NEWS
06/24/2014 11:47 EDT | Updated 08/24/2014 05:59 EDT

GlaxoSmithKline, flu vaccine maker, gets warning from U.S. FDA

The U.S. Food and Drug Administration has sent a warning to the company that makes most of Canada's annual flu vaccine.

The U.S. regulator sent a letter to GlaxoSmithKline about conditions at the company's manufacturing facility in Ste-Foy, Que.

FDA investigators "documented deviations from current good manufacturing practice requirements" in the manufacture of the FluLaval vaccine and its intermediates," the regulator said in a letter dated June 24.

The regulator said the company had failed to take appropriate steps to prevent sterility and microbial contamination of products. The FDA also has concerns about the company's purified water systems.

The FDA warned that the company's licence to produce vaccine for the U.S market could be suspended or revoked if the problems are not fixed quickly.

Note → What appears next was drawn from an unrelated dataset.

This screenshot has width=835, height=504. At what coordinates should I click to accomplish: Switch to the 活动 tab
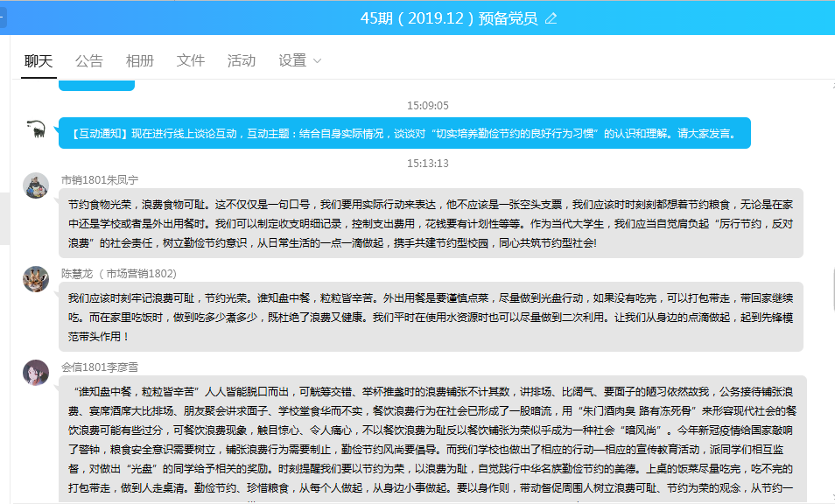[x=242, y=61]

GSK makes seasonal flu vaccine for the Canadian and U.S. markets.

The company has 15 days to notify the FDA in writing about how it is correcting the violations. 

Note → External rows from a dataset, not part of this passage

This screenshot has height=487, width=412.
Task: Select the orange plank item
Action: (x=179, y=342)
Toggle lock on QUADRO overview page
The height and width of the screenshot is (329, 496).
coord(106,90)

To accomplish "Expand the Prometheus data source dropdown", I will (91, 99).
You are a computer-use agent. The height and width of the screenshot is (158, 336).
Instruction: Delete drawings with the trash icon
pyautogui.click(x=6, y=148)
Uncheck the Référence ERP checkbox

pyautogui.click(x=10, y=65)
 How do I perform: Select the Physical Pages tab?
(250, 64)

GSK, regulators work together

GSK said it's working with the agency to resolve the issues.

"We are making progress addressing these concerns, and we are committed to working with the agency to fully resolve all outstanding issues," GSK said in a statement.

"Patient safety is our first priority and we are confident in the safety of the influenza vaccines we have provided to patients. Every batch of GSK vaccines is subject to extensive review before it is released. Vaccines that do not pass this rigorous review are discarded."

Health Canada said it is aware of the issues identified by the FDA.        

"Seasonal flu vaccines on the market currently are not impacted by these manufacturing issues," a spokeswoman for Health Canada said in an email.

"The government maintains contracts for vaccine production with a number of other companies and can request additional supply if needed," the email said.

Health Canada said it is working closely with the company and the FDA to determine the next steps.